The teaching of research and analytical procedures in the social and behavioral sciences generally is plagued with misunderstandings. In particular, we seem to have assigned quasi-magical qualities to numbers and the methods that we’ve learned to manipulate numbers – “physics envy” is alive and well on my side of the methodological house. But it does not provide a recipe for automatic truth generation.

Just because we can assign numbers to various levels of a phenomenon does not mean that the phenomenon is really quantitative or that we can interpret those numbers as containing the information that would be conveyed by actual numbers. It’s obviously an error to take, say, data that code a person’s hair color into a category (1=blond, 2=brunette, 3=redhead, etc.) and use it to compute “average hair color” (“1.8=dark with blond streaks”?). But of course a program like SPSS will cheerfully calculate it for you, without asking questions (and you might be amazed at the number of students who are perfectly comfortable presenting a finding like this in their homework.)

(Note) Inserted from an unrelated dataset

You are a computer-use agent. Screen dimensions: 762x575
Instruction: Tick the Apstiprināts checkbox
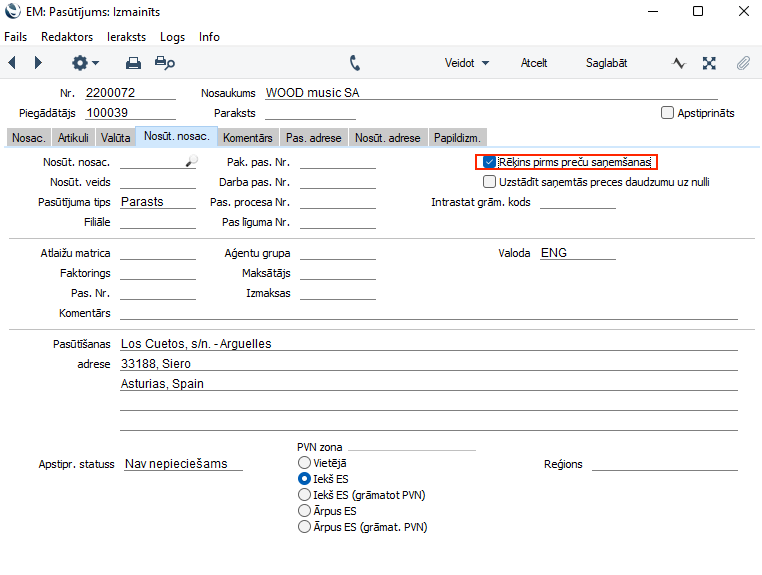pyautogui.click(x=668, y=113)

Less obvious are the errors perpetrated in Rensis Likert’s name by those who build “scales” with presumed numerical properties out of a series of numbers attached to the variables but lacking these properties. The idea is presumably that if you add up enough bad numbers, at some point they will be transformed into good numbers. It may well be true that if you have a whole series of variables with wild distributions and add them together to form a new variable, it will probably have a more “normal” distribution as the different variations from normality cancel each other out. But this doesn’t mean that the variable has somehow been magically transformed into something mathematically meaningful.

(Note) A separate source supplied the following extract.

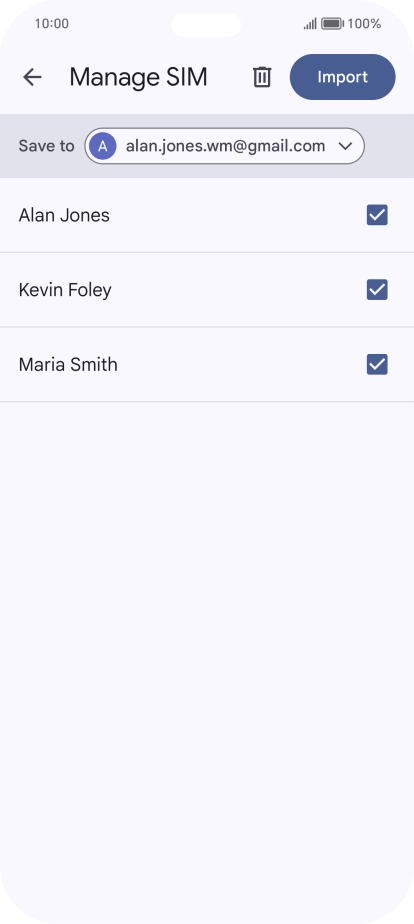Tap the battery icon in status bar
414x924 pixels.
[333, 24]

Statistics can be a very valuable tool for protecting the analyst against certain forms of inferential error, particularly the tendency to attribute causality where none exists. But will never create meaning in data where no meaning exists.

Recently, there was an online question posed about “exploratory factor analysis” (EFA). An analyst was wondering how to use this technique to make sense of answers to some 63 items that he had generated as proposed items for a scale to measure some concept. Clearly, he’d had some experience with this technique during a research course, but without a whole lot of context about it or how it is used. This is not uncommon in research training curricula that segregate “statistics” and “research methods” to separate courses, often taught by different people. My preference has always been to teach both subjects interlinked in the same courses; it’s not a perfect approach, but at least it does introduce statistical procedures in the context of the sorts of numbers and problems where they do work.

To begin with, a 63-item scale to measure any concept is ridiculous overkill. It simply indicates that the concept isn’t well understood, and the analyst is simply throwing items at it hoping that some will stick. This is a significant misuse of quantitative methods. The analyst is apparently under the illusion that EFA will provide some form of exact statistical solution to his problem. While he will certainly receive a slew of numbers upon feeding his data into something like SPSS, it’s unlikely that he will be much enlightened.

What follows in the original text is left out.